O DIREITO PENAL DO INIMIGO E SUA APLICAÇÃO NO CONTEXTO DO CRIME ORGANIZADO NO BRASIL
DOI:
https://doi.org/10.51891/rease.v12i6.26249Palabras clave:
Direito Penal do Inimigo. Crime organizado. Garantias fundamentais. Seletividade penal. Sistema penal brasileiro.Resumen
Este artigo analisa a Teoria do Direito Penal do Inimigo, de Günther Jakobs, e sua manifestação no sistema penal brasileiro. O objetivo geral é investigar como a construção de lideranças do crime organizado como "inimigos públicos" impacta as garantias fundamentais no Estado Democrático de Direito. A metodologia adotada fundamenta-se em uma pesquisa qualitativa, com método dedutivo e análise crítico-dialética, utilizando revisão bibliográfica e estudo de caso.
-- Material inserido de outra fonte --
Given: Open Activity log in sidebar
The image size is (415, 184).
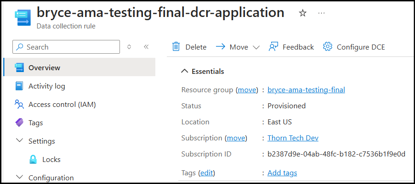Looking at the screenshot, I should point(46,86).
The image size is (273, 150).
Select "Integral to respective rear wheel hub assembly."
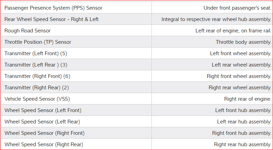tap(216, 19)
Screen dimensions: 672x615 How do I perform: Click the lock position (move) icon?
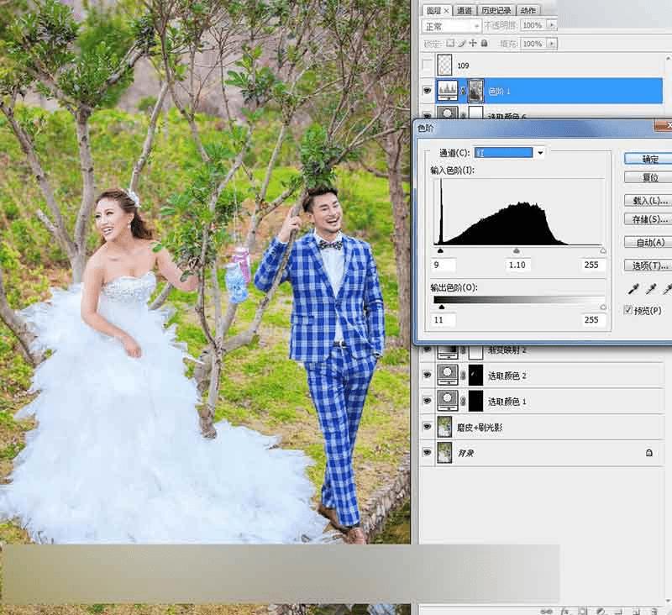click(x=473, y=43)
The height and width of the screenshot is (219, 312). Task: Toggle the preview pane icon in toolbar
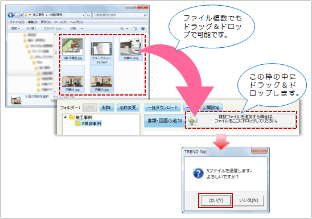pyautogui.click(x=135, y=28)
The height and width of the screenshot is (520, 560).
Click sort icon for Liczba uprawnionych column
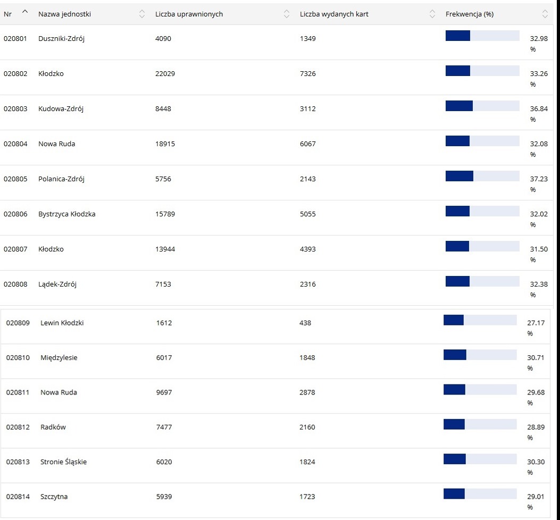[x=287, y=14]
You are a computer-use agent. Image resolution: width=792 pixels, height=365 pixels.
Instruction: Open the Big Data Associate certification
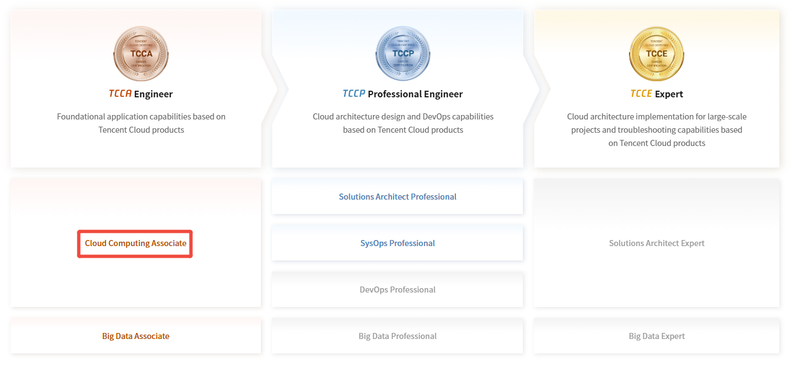135,336
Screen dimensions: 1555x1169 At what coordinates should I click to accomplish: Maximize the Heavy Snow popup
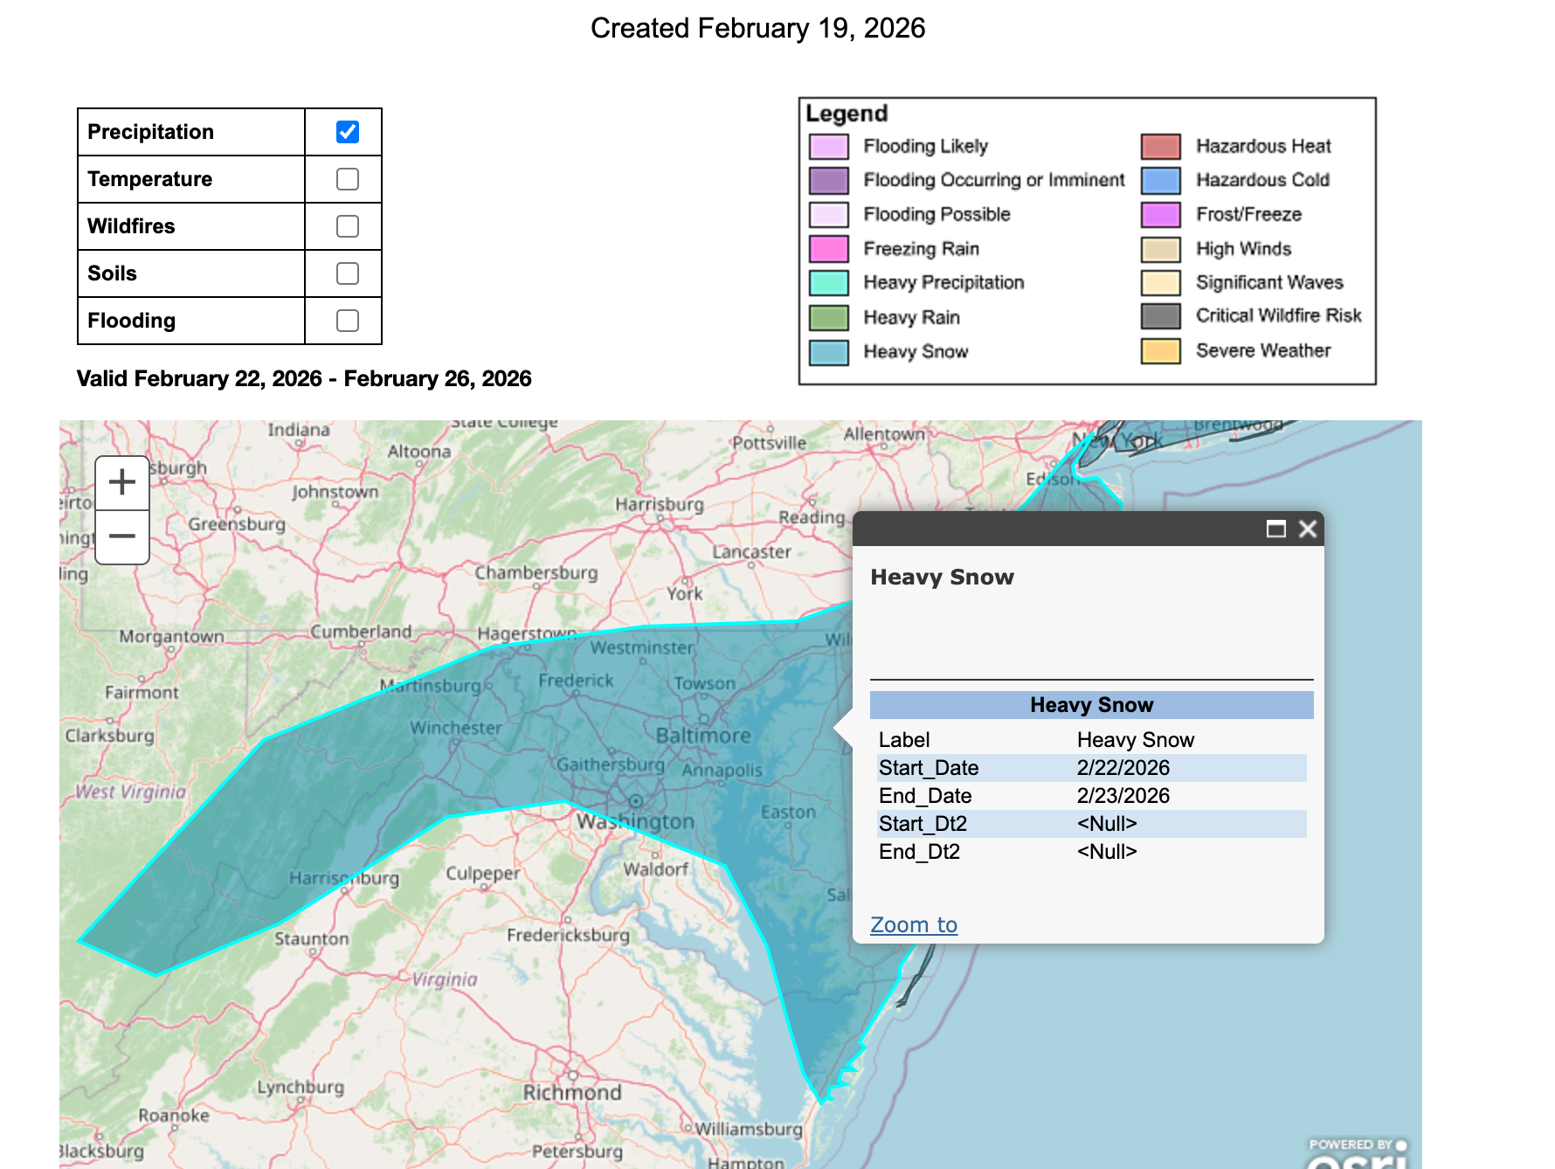pyautogui.click(x=1275, y=529)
Os resultados indicam que, embora a teoria não seja adotada explicitamente, sua lógica é percebida na seletividade penal, na influência mediática e na adoção de medidas de neutralização, como o Regime Disciplinar Diferenciado (RDD). Através do estudo de caso de Fernandinho Beira-Mar, observa-se que o sistema penal frequentemente desloca o foco da conduta para a periculosidade do indivíduo. As conclusões confirmam que a retórica do "inimigo" legitima a flexibilização de direitos e a expansão do poder punitivo, transformando a pena em um mecanismo de contenção física e simbólica. Ressalta-se a necessidade de reafirmar o Direito Penal como instrumento de contenção do arbítrio estatal para preservar os princípios democráticos.